For you history buffs, I learned some interesting things about Göttingen on a walking tour.  First, I had long forgotten that the kings of the house of Hanover in England (George I, George II, the notorious George III who lost the colonies... to the present Queen Elizabeth) were also kings of this region of Hannover here.  It was only because this region refused to have a woman, Queen Victoria, as their ruler when a male was available, that the relationship was severed in 1837 when she ascended to the throne of England.

The Grimm Brothers were two of a famous "Göttingen 7" who were removed from their professorships in that year when the new king cancelled a recent Constitution that had moved Hannover in a "liberal" direction by moving a good deal of power from the king to the Parliament.  Ernst August 1 took the power back and dissolved that Parliament.  Those 7 feisty professors who objected were dismissed, including the Grimm Brothers.

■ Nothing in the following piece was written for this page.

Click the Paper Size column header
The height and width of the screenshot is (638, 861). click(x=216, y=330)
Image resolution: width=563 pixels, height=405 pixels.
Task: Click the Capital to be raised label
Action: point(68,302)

Göttingen and other university towns like Tübingen and Heidelberg were spared bombing in World War 2, so there are some buildings and houses here that go back to the 1200s.  There is little industry here but it is clearly a university town.


A number of famous professors have taught at Göttingen over the years:

  • J. D. Michaelis (1770s): pioneer in the study of Semitic languages
  • Ben Franklin--not a professor here, but visited here and had strong relations with Lichtenberg, who urged the university here to introduce experiments into their teaching of physics ;-)
  • Albrecht Ritschl (1800s): primary figure in Liberal theology that reduced Jesus to his love ethic, wrote a completely "mirror reading" book on the historical Jesus (Albert Schweitzer massively undermined it)
  • Julius Wellhausen (1800s): systematizer of JEDP as a theory for how the Pentateuch came together (no one would now accept his specifics, although sources behind the Pentateuch is the overwhelming consensus)
  • Walter Bauer (1800s): did important work on second century Christianity and how the word "orthodoxy" is inappropriate for this period (still consensus)
  • Karl Barth: professor here in the 1920s (the most significant theologian of the twentieth century, anywhere)
  • Gerhard von Rad: famous post war OT scholar (one of the most important OT scholars of twentieth century, wrote a two volume OT theology)
  • Ernst Käsemann: famous post war NT scholar (studied under Bultmann, started the second quest for the historical Jesus)
  • Hans Conzelmann: famous NT scholar 
  • Gunther Bornkamm: famous NT scholar
  • Joachim Jeremias: famous Jesus scholar who wrote Jerusalem in the Time of Jesus 

 

1 comment:

Rick said...

"Walter Bauer (1800s): did important work on second century Christianity and how the word "orthodoxy" is inappropriate for this period (still consensus)"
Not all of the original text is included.